José Carlos Mariátegui La Chira

La juventud española contra Primo de Rivera

Otra vez, la juventud de las universidades españolas se encuentra en acérrimo conflicto con la dictadura del general Primo de Rivera. La agitación universitaria coincide esta vez con la crisis, definitiva al parecer, del gobierno que preside el Marqués de Estella que acaba de solicitar, según el cable, el sufragio de los capitanes generales del ejército, la armada y la policía para saber si debe retener el poder.
La huelga universitaria de hace cerca de un año movilizó contra Primo de Rivera, con la vehemencia que todos recuerdan, la opinión de los estudiantes.

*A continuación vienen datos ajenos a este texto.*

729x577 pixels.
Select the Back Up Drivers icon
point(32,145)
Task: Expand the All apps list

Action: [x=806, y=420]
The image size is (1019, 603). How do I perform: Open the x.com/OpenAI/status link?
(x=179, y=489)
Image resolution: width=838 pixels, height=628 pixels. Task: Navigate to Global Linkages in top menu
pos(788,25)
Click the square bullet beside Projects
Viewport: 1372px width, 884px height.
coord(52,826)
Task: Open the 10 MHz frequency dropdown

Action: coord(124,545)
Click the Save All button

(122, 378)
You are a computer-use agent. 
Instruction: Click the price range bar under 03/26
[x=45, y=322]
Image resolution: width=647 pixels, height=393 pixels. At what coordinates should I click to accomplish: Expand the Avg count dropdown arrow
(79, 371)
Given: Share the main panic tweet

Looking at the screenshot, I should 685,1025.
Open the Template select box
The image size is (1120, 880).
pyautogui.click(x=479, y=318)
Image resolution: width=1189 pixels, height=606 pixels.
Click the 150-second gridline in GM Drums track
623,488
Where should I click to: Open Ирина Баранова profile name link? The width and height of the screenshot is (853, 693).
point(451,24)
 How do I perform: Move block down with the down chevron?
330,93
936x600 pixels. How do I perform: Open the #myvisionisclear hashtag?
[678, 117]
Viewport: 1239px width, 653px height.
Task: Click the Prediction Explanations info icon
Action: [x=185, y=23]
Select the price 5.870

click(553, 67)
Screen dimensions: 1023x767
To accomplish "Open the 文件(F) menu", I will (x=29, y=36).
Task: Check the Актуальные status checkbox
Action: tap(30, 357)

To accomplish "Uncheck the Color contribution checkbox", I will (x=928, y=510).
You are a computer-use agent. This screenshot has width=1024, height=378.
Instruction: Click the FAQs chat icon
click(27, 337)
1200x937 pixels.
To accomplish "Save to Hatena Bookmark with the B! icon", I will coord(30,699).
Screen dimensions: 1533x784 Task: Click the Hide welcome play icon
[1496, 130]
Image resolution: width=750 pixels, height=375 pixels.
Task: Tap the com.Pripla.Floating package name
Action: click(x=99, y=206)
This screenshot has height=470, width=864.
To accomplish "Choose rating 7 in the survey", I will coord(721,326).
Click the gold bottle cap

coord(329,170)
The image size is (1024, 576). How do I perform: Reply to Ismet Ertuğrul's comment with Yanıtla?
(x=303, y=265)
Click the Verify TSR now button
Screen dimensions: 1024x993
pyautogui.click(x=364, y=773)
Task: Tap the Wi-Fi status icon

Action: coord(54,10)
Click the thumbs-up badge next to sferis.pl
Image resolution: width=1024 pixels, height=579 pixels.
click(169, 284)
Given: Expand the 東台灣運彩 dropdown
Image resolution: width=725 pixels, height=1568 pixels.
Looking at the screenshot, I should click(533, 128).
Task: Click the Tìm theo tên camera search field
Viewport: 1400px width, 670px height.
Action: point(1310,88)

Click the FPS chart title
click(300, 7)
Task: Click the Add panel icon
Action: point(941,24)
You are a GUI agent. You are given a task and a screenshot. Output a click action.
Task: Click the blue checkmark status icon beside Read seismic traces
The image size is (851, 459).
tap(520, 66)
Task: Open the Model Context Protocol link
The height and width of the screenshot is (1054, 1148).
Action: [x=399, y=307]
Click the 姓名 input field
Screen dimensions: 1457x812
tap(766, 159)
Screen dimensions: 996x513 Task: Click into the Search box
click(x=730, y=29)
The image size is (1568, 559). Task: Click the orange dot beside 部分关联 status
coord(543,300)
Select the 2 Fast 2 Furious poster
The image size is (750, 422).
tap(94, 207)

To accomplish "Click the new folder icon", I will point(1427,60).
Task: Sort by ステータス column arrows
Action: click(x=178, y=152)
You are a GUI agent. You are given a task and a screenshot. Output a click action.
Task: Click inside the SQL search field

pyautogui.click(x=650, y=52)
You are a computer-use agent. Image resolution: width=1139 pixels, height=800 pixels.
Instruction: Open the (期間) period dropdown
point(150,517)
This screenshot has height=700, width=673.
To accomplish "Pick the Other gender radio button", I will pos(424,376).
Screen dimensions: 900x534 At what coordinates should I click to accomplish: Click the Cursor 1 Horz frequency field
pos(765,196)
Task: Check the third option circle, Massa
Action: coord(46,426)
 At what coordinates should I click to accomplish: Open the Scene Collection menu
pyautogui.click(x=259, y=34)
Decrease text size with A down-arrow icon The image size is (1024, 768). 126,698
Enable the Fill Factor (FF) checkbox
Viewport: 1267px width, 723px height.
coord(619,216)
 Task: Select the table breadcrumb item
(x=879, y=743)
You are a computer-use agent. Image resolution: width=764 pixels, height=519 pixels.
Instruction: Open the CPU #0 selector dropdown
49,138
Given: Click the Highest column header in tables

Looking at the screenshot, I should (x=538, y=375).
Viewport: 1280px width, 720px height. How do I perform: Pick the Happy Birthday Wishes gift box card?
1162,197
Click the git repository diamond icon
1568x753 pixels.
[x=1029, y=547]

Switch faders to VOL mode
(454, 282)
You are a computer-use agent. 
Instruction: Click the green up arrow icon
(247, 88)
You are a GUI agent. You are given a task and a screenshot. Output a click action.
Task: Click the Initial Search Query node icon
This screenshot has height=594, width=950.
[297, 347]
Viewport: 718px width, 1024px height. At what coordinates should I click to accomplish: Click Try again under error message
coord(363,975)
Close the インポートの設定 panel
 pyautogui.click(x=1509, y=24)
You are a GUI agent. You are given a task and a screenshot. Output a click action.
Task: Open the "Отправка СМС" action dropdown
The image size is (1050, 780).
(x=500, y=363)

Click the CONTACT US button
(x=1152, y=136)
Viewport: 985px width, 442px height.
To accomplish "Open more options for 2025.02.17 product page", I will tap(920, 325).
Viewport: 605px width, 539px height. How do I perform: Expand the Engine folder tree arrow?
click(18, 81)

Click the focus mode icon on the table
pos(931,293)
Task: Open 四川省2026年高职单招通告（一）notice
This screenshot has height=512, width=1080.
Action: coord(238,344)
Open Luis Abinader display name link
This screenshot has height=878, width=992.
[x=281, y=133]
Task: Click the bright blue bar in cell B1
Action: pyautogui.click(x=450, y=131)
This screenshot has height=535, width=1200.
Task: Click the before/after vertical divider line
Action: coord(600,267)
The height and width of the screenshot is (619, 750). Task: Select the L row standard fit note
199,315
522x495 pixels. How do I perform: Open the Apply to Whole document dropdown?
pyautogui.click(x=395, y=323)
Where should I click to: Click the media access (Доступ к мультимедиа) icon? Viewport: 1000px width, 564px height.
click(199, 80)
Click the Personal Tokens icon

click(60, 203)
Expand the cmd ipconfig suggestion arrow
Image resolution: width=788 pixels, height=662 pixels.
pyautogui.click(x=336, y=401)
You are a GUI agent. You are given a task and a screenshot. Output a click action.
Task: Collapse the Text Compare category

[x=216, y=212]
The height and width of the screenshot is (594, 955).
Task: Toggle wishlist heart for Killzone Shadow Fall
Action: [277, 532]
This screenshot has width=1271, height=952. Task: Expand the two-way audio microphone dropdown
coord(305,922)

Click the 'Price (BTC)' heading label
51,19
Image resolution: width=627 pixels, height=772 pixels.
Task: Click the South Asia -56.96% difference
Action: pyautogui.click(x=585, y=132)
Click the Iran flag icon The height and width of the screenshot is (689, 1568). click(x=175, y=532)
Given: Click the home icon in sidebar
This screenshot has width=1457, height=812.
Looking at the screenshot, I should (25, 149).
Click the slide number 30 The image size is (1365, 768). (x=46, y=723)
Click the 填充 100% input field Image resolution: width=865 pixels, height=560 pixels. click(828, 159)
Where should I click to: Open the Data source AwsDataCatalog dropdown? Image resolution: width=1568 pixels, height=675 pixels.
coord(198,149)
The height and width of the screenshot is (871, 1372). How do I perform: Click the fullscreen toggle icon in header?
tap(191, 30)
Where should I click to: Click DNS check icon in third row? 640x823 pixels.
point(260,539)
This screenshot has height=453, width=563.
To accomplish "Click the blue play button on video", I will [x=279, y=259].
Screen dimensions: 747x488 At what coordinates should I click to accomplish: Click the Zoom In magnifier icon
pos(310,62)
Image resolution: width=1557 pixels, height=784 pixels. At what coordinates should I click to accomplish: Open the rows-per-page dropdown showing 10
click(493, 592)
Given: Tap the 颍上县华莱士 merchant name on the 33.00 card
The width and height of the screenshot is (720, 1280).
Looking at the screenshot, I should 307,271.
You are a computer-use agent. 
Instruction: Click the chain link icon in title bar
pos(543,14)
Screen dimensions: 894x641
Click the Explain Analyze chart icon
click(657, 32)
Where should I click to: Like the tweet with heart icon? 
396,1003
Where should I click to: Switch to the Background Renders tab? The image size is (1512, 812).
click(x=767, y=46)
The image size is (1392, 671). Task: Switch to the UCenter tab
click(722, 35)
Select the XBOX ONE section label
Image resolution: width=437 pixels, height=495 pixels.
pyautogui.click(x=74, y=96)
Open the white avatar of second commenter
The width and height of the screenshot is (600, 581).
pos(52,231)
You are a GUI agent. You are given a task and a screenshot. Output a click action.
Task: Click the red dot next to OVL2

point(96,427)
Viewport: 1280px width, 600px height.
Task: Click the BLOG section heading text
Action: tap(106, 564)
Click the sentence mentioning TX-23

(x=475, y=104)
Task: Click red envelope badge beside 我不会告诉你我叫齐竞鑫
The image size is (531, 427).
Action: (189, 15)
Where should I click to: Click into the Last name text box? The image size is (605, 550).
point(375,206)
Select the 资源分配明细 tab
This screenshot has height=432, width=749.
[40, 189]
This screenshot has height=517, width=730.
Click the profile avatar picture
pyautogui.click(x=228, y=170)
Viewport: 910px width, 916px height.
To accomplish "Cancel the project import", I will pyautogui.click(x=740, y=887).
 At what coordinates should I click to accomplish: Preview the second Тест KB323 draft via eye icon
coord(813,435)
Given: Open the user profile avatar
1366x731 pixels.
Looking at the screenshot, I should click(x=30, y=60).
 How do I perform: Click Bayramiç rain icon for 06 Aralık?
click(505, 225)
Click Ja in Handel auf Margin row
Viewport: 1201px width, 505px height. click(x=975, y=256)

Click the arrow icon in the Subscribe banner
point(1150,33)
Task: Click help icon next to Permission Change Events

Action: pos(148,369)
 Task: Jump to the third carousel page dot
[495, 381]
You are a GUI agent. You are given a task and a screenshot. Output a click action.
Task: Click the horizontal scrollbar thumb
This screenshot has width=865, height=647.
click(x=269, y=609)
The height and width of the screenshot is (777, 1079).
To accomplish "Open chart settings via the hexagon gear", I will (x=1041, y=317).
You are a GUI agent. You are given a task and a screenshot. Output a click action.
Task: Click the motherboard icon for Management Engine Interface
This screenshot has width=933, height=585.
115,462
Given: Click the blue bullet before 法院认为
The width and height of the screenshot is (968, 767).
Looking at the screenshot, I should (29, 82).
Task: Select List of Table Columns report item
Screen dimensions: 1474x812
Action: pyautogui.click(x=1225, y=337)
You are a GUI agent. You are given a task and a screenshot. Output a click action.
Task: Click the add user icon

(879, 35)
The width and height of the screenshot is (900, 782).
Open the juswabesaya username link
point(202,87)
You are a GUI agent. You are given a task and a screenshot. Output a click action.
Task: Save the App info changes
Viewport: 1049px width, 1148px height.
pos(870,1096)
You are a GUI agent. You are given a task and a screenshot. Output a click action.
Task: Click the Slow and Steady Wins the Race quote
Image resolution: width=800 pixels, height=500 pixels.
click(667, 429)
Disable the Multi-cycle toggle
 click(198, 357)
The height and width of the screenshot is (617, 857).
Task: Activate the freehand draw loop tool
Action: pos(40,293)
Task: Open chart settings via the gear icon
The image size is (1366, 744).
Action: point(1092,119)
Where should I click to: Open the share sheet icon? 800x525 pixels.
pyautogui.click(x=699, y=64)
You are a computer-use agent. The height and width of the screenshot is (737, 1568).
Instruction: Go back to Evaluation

La dictadura se halló de pronto en incómoda lucha con la juventud del claustro, fallida totalmente la esperanza de enrolar fascísticamente a una parte de estas, con una etiqueta más o menos romántica, en los rangos de la Reacción. Unamuno, el gran maestro de Salamanca, saludó desde su destierro esta insurrección que la juventud española contra un régimen que solo por insensibilidad anacrónica o escepticismo precoz habría podido obtener la neutralidad o la resignación de esa juventud.
Los que se imaginan que el régimen de Primo de Rivera tenía las mismas posibilidades de duración que el régimen de Mussolini solo por reposar como este en la fuerza, negligían o ignoraban uno de los aspectos fundamentales del fascismo: el romántico alistamiento de grandes contingentes de la juventud italiana bajo las banderas de Mussolini al canto de “¡Giovinezza, giovinezza!”. El fascismo antes de ser una dictadura había sido un movimiento, un partido, una milicia. Sus “condottieri”, sus agitadores habían usado expertamente en la excitación de la juventud burguesa y pequeño-burguesa un lenguaje d’annunziano y futurista que imprimía al fascismo un tono estrictamente nacional y le otorgaba una tradición, aunque no fuese política sino literaria o sentimental, en el proceso histórico de Italia. Primo de Rivera y sus eventuales colaboradores, antes y después de su golpe de Estado, eran impotentes para un trabajo semejante.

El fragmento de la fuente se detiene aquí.